Top of PROVIDED DATA
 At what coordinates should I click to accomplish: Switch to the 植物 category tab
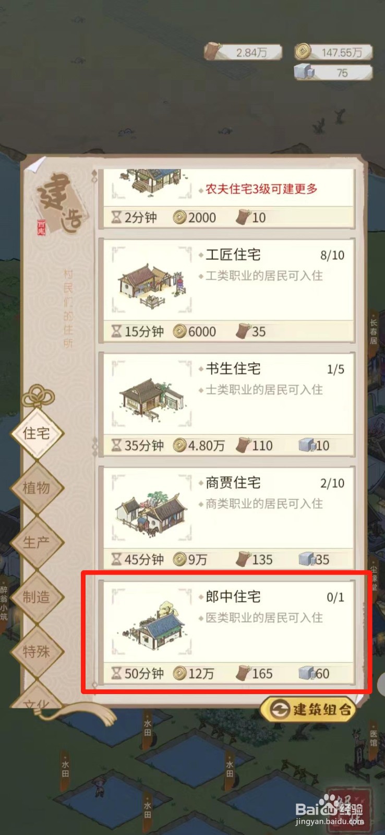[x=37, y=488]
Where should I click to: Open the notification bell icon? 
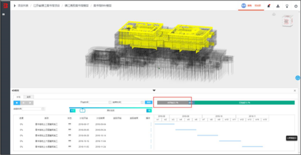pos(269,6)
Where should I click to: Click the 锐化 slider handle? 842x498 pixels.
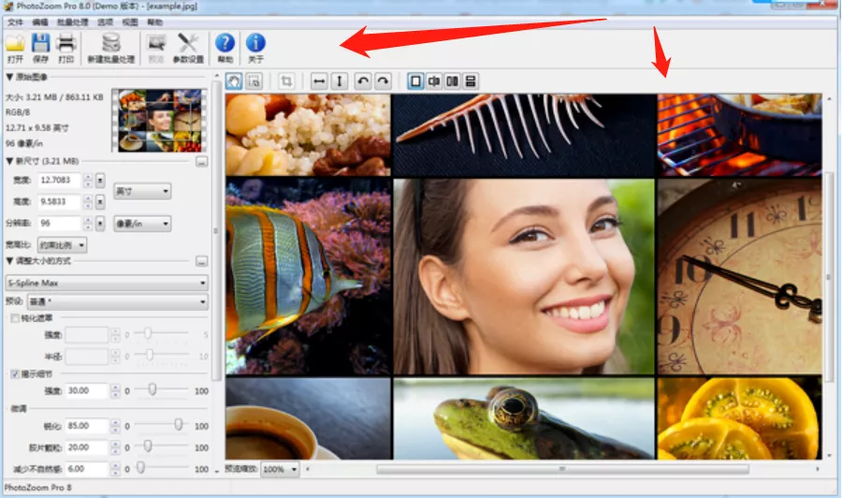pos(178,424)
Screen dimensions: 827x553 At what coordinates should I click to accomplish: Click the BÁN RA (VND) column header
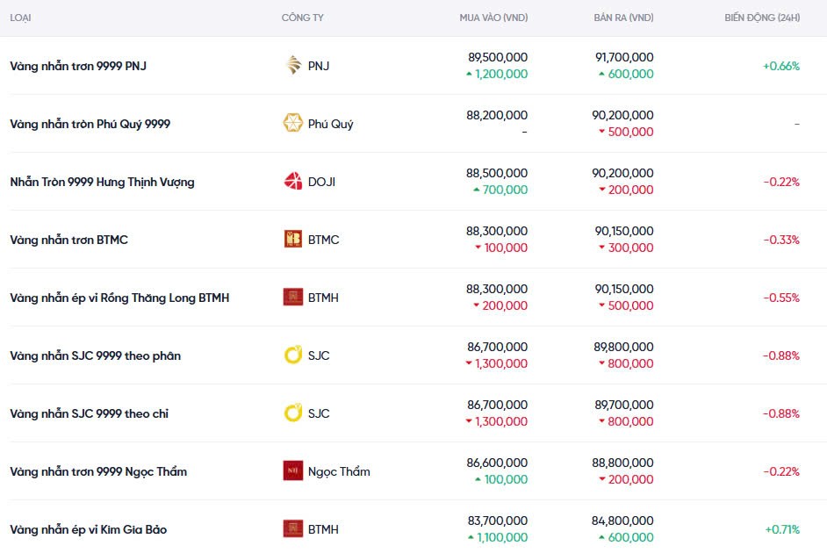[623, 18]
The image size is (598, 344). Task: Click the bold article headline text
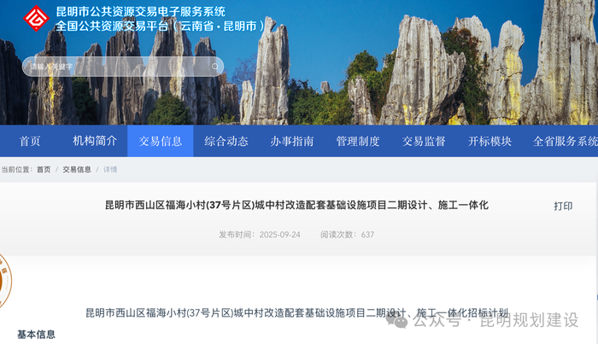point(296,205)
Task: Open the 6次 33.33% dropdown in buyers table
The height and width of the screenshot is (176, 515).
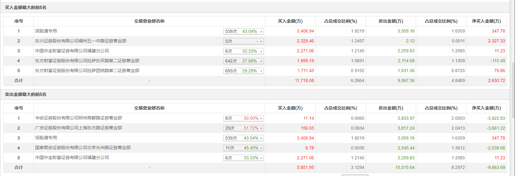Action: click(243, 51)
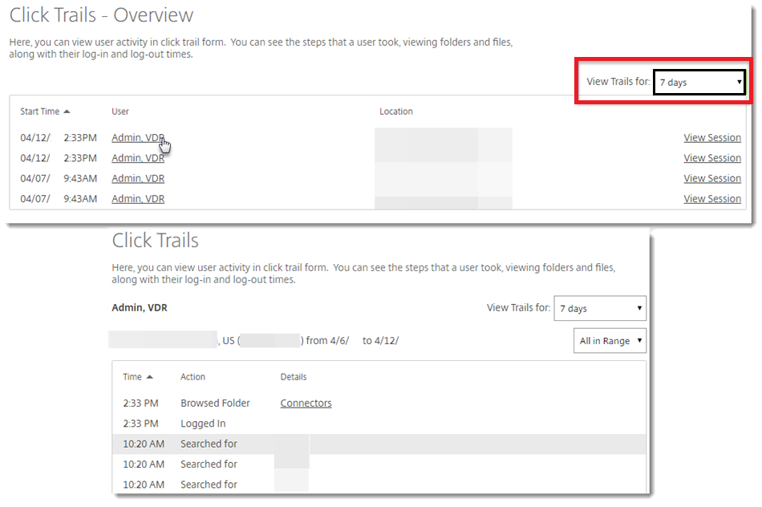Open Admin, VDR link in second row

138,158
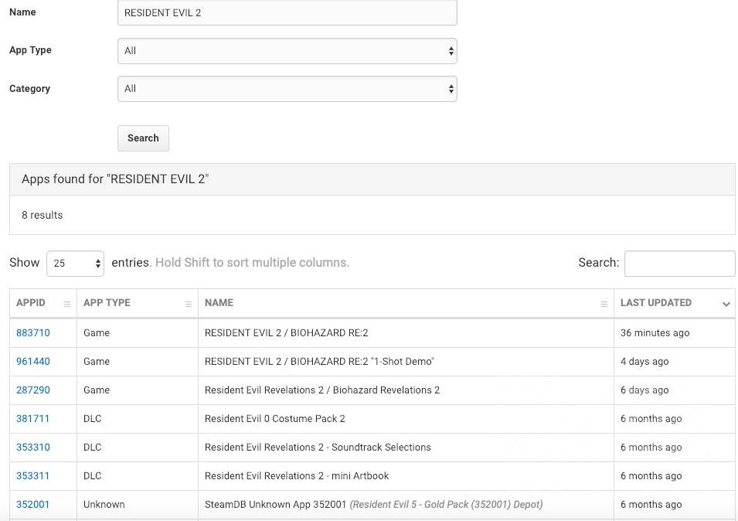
Bottom of PROVIDED DATA
YOUR GOAL: The answer should be an exact restatement of every entry, with the pictures omitted.

ANSWER FOR THIS EXERCISE:
 At what coordinates should I click to accomplish: Switch to the 植物 category tab
[x=37, y=488]
Where should I click to: Open the notification bell icon? 
pos(269,6)
Where should I click to: Click the 锐化 slider handle? 842x498 pixels.
pos(178,424)
Screen dimensions: 827x553 At what coordinates should I click to accomplish: Click the BÁN RA (VND) column header
[623, 18]
The image size is (598, 344). Task: Click the bold article headline text
point(296,205)
Task: Open the 6次 33.33% dropdown in buyers table
The height and width of the screenshot is (176, 515).
Action: click(243, 51)
Open Admin, VDR link in second row

138,158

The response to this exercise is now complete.